The other thing Seager loves is swinging at the first pitch -- 52.1% of the time in the regular season, the highest rate of any qualified hitter (the MLB average is 31%). The pitch from Sewald? First pitch. His home run off Brandon Pfaadt in Game 3? First pitch. That approach does lead to a high chase rate on first pitches -- he ranked 122nd out of 133 batters in that category -- but overall he's not a wild hacker. His chase rate was 28%, just below the MLB average of 28.4%. So he's ultra aggressive on first pitches but in more control as the at-bats goes deeper.
Bruce Bochy used to manage against Seager when Seager was with the Dodgers and Bochy with the Giants.
"You appreciate him even more when you get to see him on a daily basis, how good this man is, how committed he is to winning," Bochy said after Game 5. "He plays a great shortstop. But at the plate he's as good a hitter as I've had."
But the name Mr. October implies an ability to turn it on even more in the monthlong postseason. Indeed, it's Seager's ability to rise to the moment in 2020 and 2023 that has us asking about his credentials for the name -- and his place among those hallowed names of Koufax, Gibson and Jackson. But is there really such a thing as rising to the moment? Jackson, not surprisingly, believed so: "People with the strongest character usually succeed in the biggest moments," he once said.
Seager's career postseason OPS is .858 ... which is just about what he's done in the regular season (.873). You can argue he's really just been the same hitter in the postseason as the regular season.
I looked at the 25 best hitters in postseason history via OPS, with a minimum of 150 plate appearances. (Jackson only barely cracks the list at 24th while Seager ranks 33rd, squeezed between Carlos Correa and Max Muncy.) Overall, most of those 25 players did perform a little better compared to their career OPS, an average of 8.4% better. That's a notable increase, especially considering you're facing better pitching in October. Most of the names on here are famous postseason sluggers: Babe Ruth, Lou Gehrig, George Brett, David Ortiz and Manny Ramirez. Reggie himself had a small increase from .846 in the regular season to .885. (The biggest improvement in the top 25 belongs to Kiké Hernandez, with a .719 OPS in the regular season but .893 in the postseason, thanks to 13 home runs in 179 at-bats!)

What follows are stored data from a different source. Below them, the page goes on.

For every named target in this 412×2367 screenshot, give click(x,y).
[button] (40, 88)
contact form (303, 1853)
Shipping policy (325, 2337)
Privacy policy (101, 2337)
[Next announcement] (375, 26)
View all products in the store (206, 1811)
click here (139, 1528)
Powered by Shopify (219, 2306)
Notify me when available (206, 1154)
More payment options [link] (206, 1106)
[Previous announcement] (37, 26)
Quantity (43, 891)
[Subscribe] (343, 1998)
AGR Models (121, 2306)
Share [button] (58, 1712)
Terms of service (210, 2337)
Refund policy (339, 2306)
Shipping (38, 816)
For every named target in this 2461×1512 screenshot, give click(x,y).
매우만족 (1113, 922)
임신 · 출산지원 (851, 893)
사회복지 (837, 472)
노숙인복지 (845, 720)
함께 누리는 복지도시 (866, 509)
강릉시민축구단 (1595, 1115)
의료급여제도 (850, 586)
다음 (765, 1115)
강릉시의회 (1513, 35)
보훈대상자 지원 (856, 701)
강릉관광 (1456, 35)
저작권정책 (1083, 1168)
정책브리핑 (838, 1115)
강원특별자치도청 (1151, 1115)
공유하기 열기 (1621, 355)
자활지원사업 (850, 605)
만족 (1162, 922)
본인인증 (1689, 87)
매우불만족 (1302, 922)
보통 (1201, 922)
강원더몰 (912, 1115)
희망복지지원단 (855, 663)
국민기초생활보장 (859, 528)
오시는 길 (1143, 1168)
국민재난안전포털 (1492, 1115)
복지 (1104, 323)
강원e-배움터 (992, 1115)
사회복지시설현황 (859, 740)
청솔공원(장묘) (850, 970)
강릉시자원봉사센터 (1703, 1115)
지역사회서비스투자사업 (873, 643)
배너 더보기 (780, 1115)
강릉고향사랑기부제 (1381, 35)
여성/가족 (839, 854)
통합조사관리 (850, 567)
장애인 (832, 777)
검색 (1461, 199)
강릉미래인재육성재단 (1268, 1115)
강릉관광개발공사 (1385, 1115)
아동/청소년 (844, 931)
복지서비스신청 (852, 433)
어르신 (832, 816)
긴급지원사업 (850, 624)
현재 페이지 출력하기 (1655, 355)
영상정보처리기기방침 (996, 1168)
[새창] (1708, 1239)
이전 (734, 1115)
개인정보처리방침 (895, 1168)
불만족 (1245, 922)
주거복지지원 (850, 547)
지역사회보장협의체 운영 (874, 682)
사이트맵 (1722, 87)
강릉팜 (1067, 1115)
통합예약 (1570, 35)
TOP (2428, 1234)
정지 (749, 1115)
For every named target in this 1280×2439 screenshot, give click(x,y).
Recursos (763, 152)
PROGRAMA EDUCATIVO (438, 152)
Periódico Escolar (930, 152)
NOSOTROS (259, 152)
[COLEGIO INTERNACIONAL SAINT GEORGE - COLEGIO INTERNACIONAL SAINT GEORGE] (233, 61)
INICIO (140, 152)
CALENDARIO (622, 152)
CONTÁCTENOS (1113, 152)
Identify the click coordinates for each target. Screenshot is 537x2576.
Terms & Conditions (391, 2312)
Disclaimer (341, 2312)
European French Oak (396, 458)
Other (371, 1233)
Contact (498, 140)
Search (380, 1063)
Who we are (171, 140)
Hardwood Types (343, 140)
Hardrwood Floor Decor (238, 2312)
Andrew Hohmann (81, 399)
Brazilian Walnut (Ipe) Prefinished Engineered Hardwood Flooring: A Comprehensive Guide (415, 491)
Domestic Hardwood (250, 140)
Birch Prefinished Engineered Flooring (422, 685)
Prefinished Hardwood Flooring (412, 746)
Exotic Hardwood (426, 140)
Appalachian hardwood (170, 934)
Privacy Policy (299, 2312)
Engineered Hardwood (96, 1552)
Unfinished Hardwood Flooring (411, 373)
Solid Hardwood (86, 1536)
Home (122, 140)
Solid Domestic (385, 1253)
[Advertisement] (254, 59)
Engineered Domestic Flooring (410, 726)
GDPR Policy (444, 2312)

In some sense, it's a matter of opportunity. Jose Altuve has plenty of October moments -- he ranks second in home runs behind Ramirez. But he ranks just 35th in OPS. His numbers since 2015, when the Astros first made the playoffs: .309/.374/.502 in the regular season, .273/.340/.510 in the postseason. He's performed well, but he's also had nearly 500 plate appearances to accumulate some big moments. Reggie had some lousy postseason series -- like that ALCS in 1977 -- and so has Seager.
Still, World Series opportunities arrive far less often. That's when you get the chance to make your mark on history. Both of Seager's campaigns have been impressive, with plenty of arcing home runs and memorable moments. But it's hard to imagine any one game topping Reggie's night for the ages in 1977, amidst feuding with teammates, putting himself front and center, receiving one of the most famous curtain calls in Yankee Stadium history after his Titanic third home run into the center-field bleachers.
OK, Reggie can keep the nickname to himself. But Seager also deserves to be remembered as an October legend.